═════ The data
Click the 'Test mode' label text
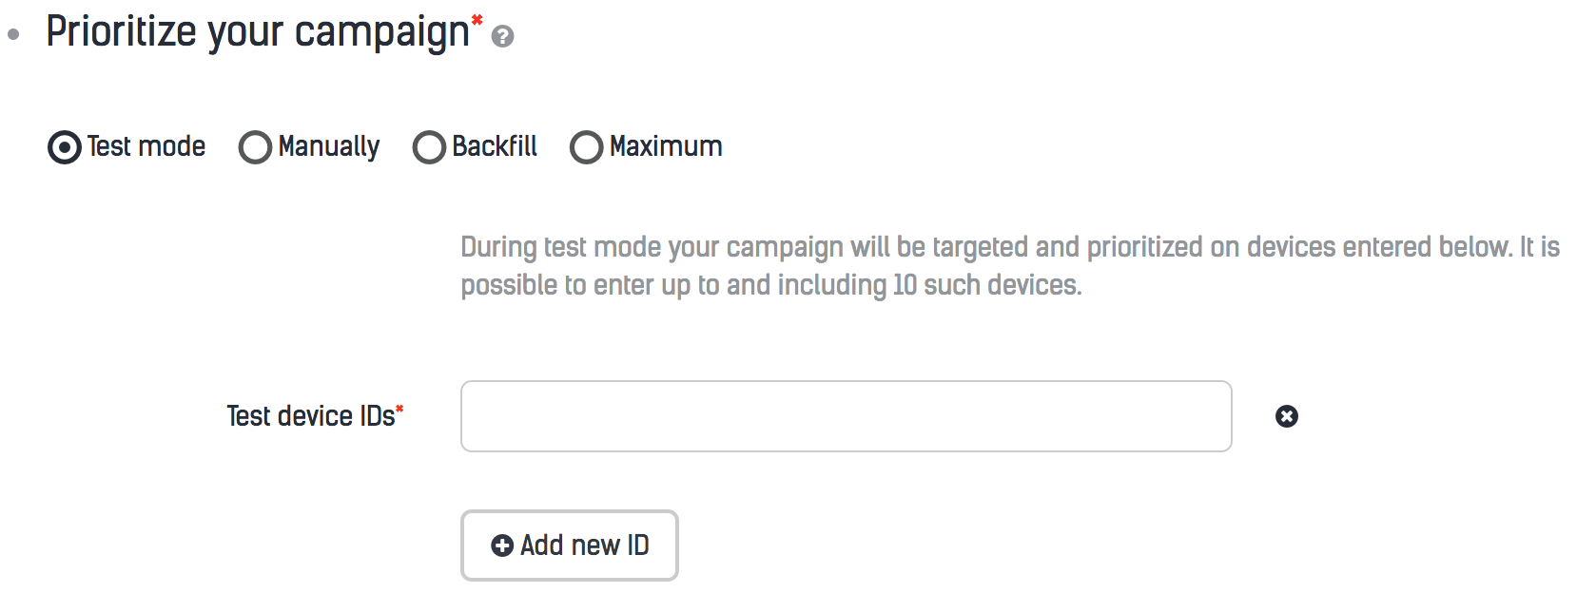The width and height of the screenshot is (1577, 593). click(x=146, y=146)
══════════
═════ The data
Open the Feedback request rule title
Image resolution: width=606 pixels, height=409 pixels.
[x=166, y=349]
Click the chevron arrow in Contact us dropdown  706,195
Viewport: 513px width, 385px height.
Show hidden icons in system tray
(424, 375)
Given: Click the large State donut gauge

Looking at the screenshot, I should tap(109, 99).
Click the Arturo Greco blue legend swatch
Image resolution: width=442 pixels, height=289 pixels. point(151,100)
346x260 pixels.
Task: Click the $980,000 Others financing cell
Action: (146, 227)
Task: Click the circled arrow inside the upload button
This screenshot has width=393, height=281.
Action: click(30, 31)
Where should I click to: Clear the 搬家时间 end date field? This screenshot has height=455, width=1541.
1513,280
══════════
(The problem)
Copy each line of the listing that contains the string "arrow".

(Task output)
Click the chevron arrow in Contact us dropdown  706,195
Task: Click the circled arrow inside the upload button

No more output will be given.